▶ RECORDS SUPPLIED:
□ □ □ □ □

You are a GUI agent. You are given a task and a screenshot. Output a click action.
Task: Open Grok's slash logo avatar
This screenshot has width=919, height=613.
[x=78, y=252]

□ □ □ □ □

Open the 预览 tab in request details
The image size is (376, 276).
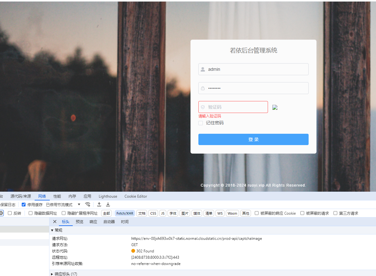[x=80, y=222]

□ □ □ □ □

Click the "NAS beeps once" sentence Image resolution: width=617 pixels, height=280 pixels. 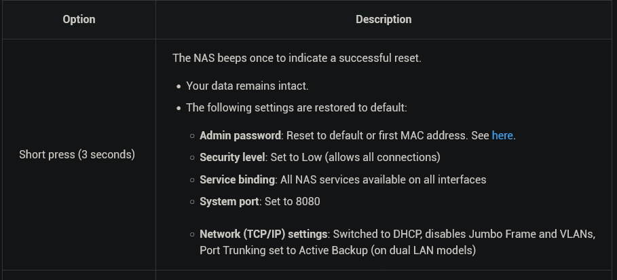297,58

□ □ □ □ □

▶ YOUR TASK: Your answer should consist of the lines of the listing that contain "Open", copied as they stand.

▶ EXERCISE RESPONSE:
Task: Open Grok's slash logo avatar
Open the 预览 tab in request details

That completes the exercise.